> **Exercise goal**
Please retype every entry, keeping each one exactly as written.

──────── Source records ────────

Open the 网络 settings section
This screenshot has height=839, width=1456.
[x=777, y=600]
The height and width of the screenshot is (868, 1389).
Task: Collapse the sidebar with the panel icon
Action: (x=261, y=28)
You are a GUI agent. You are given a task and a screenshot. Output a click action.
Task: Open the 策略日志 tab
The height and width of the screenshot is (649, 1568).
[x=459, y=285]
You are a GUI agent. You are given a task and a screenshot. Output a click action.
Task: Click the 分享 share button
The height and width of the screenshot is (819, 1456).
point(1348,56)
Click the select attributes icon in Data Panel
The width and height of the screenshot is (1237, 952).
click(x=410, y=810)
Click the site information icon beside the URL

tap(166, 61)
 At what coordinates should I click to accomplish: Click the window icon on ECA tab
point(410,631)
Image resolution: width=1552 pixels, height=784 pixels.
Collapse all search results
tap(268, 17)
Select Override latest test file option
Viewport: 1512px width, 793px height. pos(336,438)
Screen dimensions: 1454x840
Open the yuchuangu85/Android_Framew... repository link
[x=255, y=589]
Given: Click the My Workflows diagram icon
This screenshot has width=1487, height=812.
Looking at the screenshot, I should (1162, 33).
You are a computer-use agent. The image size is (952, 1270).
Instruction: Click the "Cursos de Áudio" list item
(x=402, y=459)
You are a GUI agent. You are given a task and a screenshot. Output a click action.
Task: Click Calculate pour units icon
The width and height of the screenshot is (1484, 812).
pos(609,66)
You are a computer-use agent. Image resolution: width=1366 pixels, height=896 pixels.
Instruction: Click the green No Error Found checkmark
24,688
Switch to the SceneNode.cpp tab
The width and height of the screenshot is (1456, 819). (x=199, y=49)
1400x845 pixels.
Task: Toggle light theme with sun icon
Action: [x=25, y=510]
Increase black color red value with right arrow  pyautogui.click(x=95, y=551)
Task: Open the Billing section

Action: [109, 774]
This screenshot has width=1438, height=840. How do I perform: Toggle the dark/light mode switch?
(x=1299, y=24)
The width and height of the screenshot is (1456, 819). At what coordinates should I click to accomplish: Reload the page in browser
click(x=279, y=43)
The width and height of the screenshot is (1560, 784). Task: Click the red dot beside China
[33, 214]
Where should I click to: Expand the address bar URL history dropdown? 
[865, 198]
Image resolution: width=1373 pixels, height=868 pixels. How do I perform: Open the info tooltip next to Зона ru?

────────

> **Response to the exercise**
Open the 网络 settings section
This screenshot has height=839, width=1456.
[x=777, y=600]
The height and width of the screenshot is (868, 1389).
Task: Collapse the sidebar with the panel icon
Action: (x=261, y=28)
You are a GUI agent. You are given a task and a screenshot. Output a click action.
Task: Open the 策略日志 tab
The height and width of the screenshot is (649, 1568).
[x=459, y=285]
You are a GUI agent. You are given a task and a screenshot. Output a click action.
Task: Click the 分享 share button
The height and width of the screenshot is (819, 1456).
point(1348,56)
Click the select attributes icon in Data Panel
The width and height of the screenshot is (1237, 952).
click(x=410, y=810)
Click the site information icon beside the URL

tap(166, 61)
 At what coordinates should I click to accomplish: Click the window icon on ECA tab
point(410,631)
Image resolution: width=1552 pixels, height=784 pixels.
Collapse all search results
tap(268, 17)
Select Override latest test file option
Viewport: 1512px width, 793px height. pos(336,438)
Screen dimensions: 1454x840
Open the yuchuangu85/Android_Framew... repository link
[x=255, y=589]
Given: Click the My Workflows diagram icon
This screenshot has width=1487, height=812.
Looking at the screenshot, I should (1162, 33).
You are a computer-use agent. The image size is (952, 1270).
Instruction: Click the "Cursos de Áudio" list item
(x=402, y=459)
You are a GUI agent. You are given a task and a screenshot. Output a click action.
Task: Click Calculate pour units icon
The width and height of the screenshot is (1484, 812).
pos(609,66)
You are a computer-use agent. Image resolution: width=1366 pixels, height=896 pixels.
Instruction: Click the green No Error Found checkmark
24,688
Switch to the SceneNode.cpp tab
The width and height of the screenshot is (1456, 819). (x=199, y=49)
1400x845 pixels.
Task: Toggle light theme with sun icon
Action: [x=25, y=510]
Increase black color red value with right arrow  pyautogui.click(x=95, y=551)
Task: Open the Billing section

Action: [109, 774]
This screenshot has width=1438, height=840. How do I perform: Toggle the dark/light mode switch?
(x=1299, y=24)
The width and height of the screenshot is (1456, 819). At what coordinates should I click to accomplish: Reload the page in browser
click(x=279, y=43)
The width and height of the screenshot is (1560, 784). Task: Click the red dot beside China
[33, 214]
Where should I click to: Expand the address bar URL history dropdown? 
[865, 198]
Image resolution: width=1373 pixels, height=868 pixels. How do I perform: Open the info tooltip next to Зона ru?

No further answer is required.